[Job]:
Return each line of the items below that contains the word "perform".

======== Data entries

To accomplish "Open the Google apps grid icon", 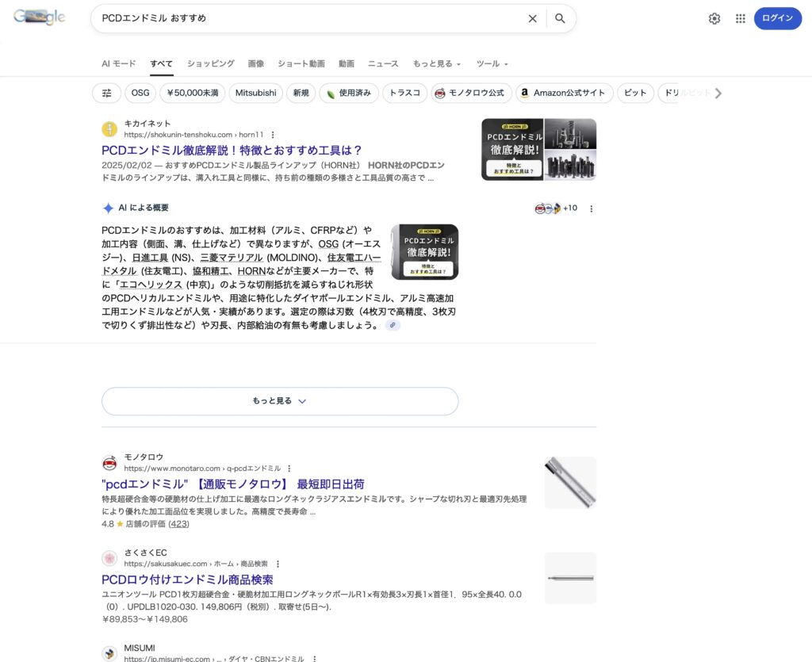I will pyautogui.click(x=740, y=18).
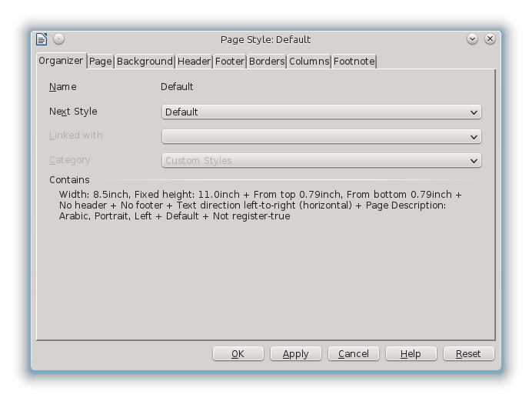Click the round pin button in title bar

click(59, 39)
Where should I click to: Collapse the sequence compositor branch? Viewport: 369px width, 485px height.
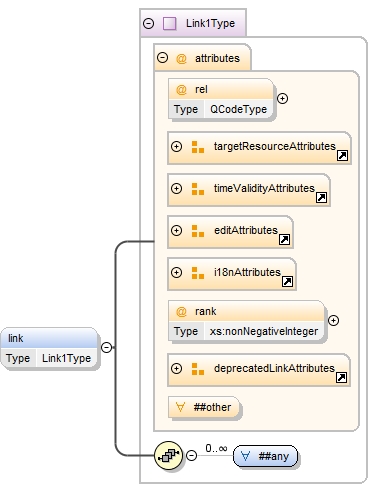pos(191,455)
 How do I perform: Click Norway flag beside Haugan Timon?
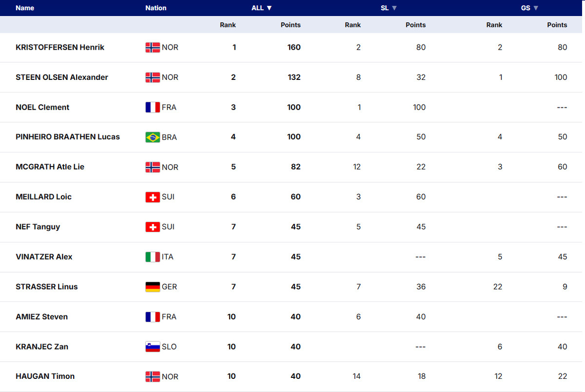tap(153, 376)
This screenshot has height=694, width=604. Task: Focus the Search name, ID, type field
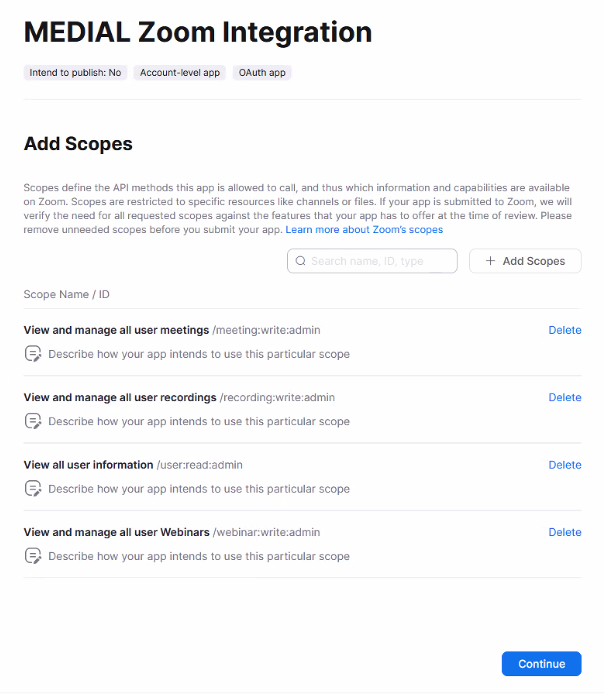[372, 261]
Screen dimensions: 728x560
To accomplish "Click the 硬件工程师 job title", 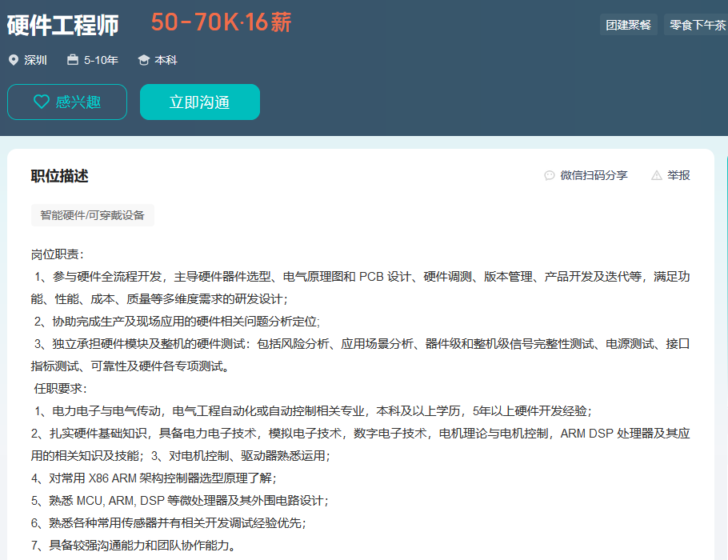I will pos(63,25).
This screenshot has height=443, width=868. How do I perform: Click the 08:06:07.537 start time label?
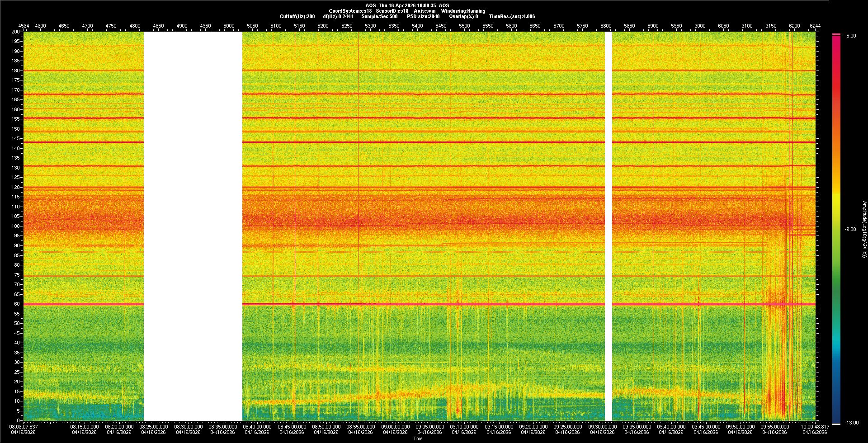(24, 426)
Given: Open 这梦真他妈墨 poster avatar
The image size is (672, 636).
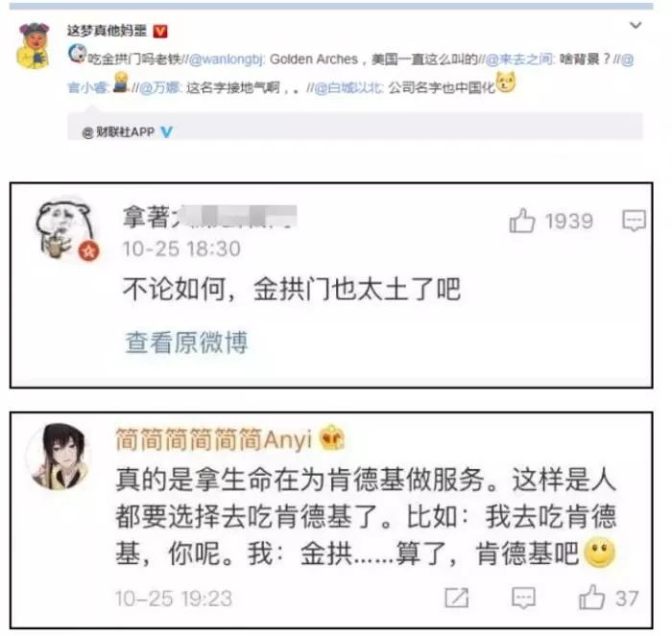Looking at the screenshot, I should coord(33,45).
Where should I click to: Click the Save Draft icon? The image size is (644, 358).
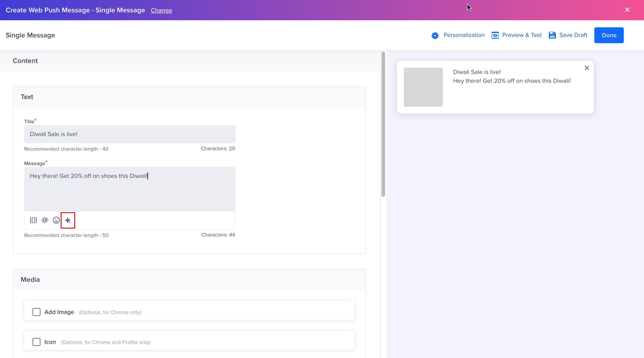coord(552,35)
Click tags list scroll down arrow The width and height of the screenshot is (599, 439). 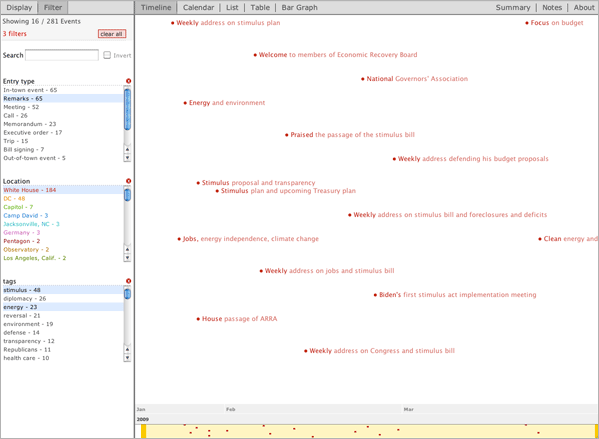(x=128, y=358)
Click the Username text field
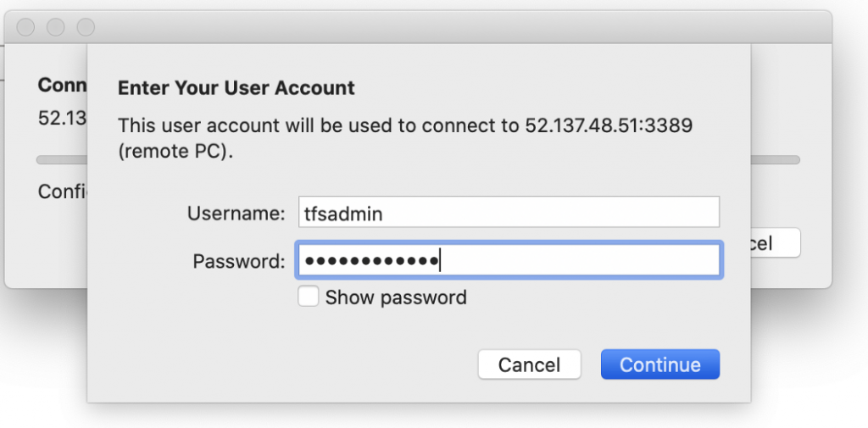The height and width of the screenshot is (428, 868). tap(508, 213)
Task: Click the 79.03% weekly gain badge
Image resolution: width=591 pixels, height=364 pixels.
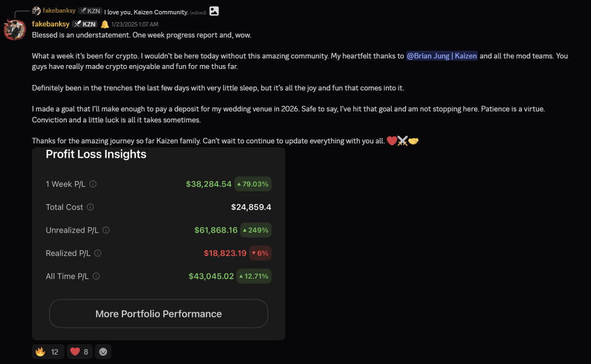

================

[Answer to the problem]:
 How do I perform: Click Norway flag beside Haugan Timon?
This screenshot has height=443, width=868. How do I perform: Click the 08:06:07.537 start time label?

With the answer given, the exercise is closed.